## Directions
Taking the line with "Place cursor on the $IsArchived=true line" as the first and the line with "This screenshot has" as the last, set down the lines below exactly, pictures excluded.

START Exercise data

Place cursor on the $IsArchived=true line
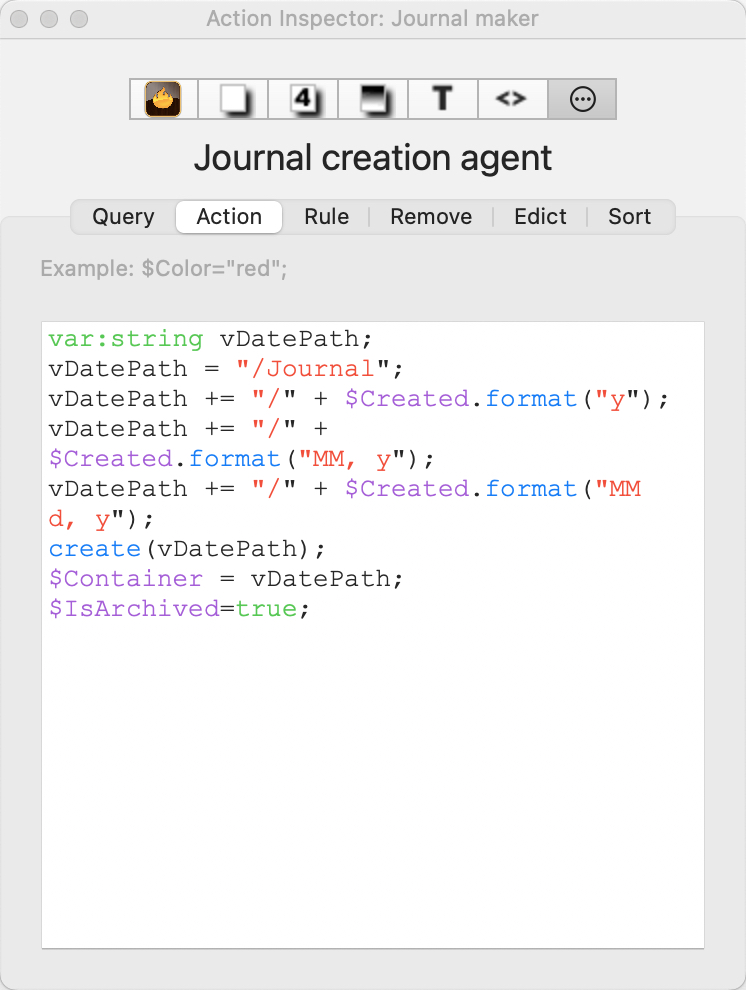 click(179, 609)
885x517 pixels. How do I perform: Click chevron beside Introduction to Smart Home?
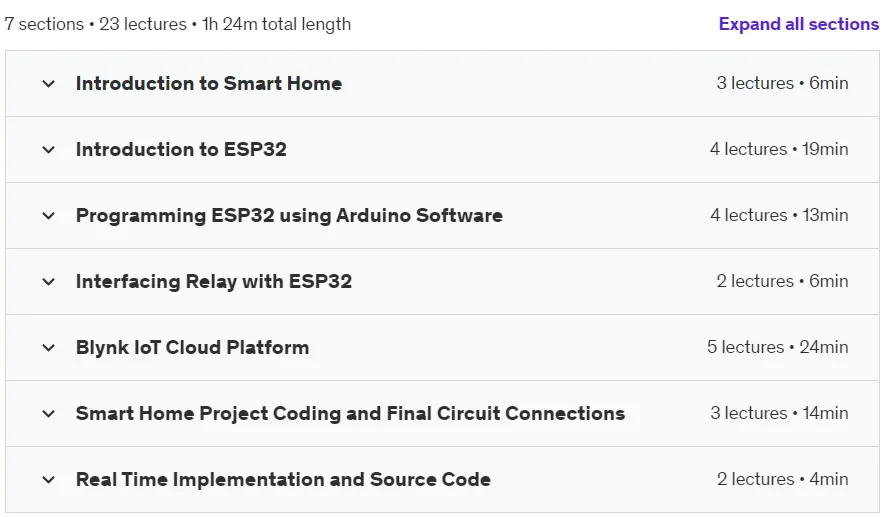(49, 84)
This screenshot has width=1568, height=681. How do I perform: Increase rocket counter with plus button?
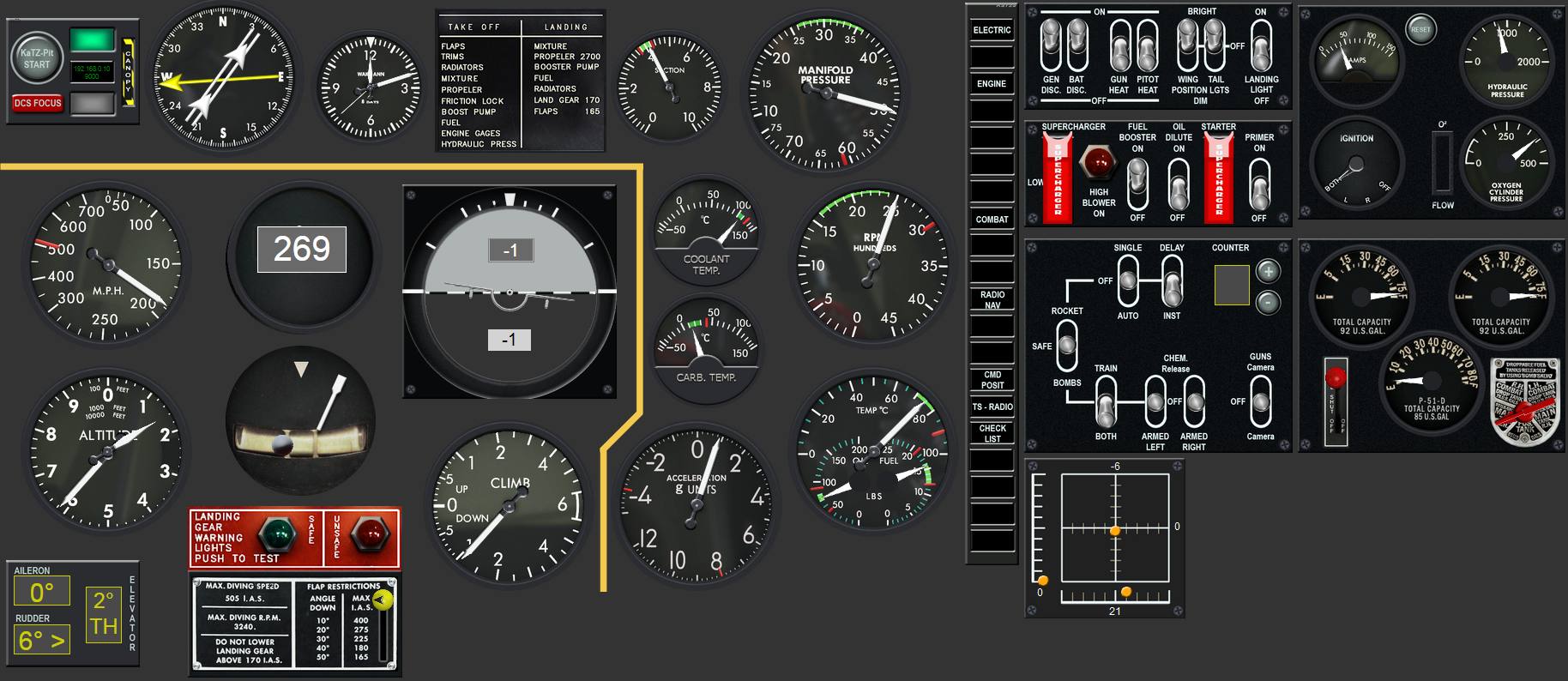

END Exercise data
START Exercise data

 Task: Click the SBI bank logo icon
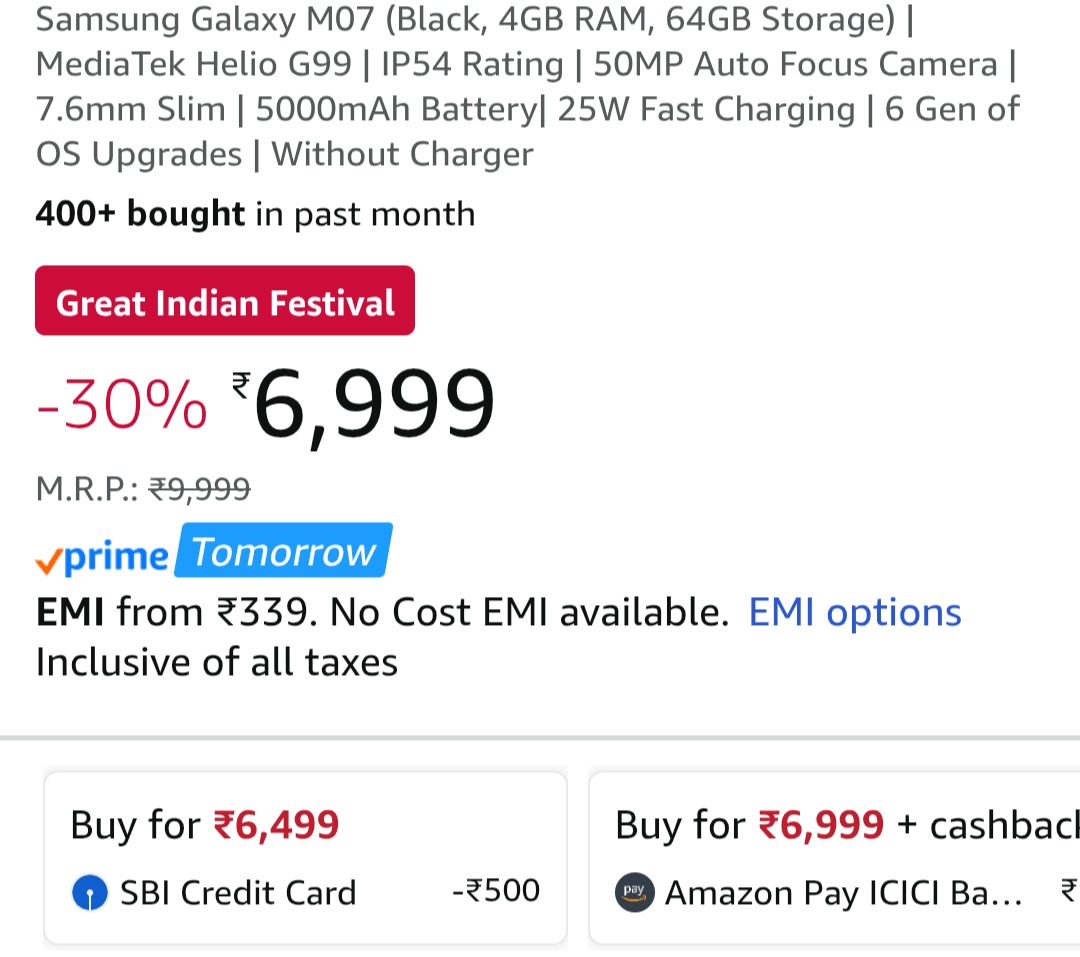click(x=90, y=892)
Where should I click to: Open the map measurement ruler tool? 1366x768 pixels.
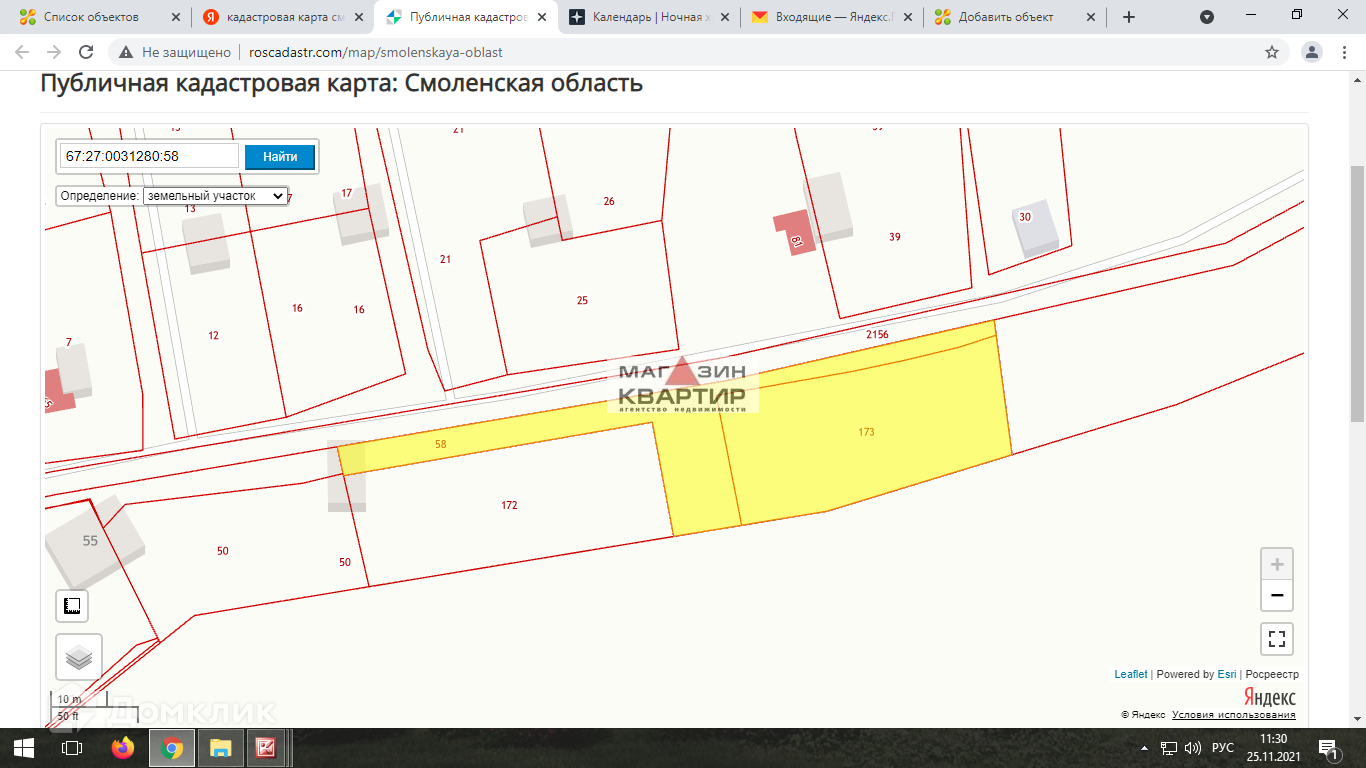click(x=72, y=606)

END Exercise data
START Exercise data

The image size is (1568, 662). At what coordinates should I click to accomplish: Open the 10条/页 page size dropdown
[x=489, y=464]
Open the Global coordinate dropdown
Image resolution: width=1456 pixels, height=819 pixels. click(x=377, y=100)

END Exercise data

## Reply
Place cursor on the $IsArchived=true line
 click(179, 609)
885x517 pixels. How do I perform: Click chevron beside Introduction to Smart Home?
(49, 84)
This screenshot has width=1568, height=681. How do I perform: Increase rocket counter with plus button?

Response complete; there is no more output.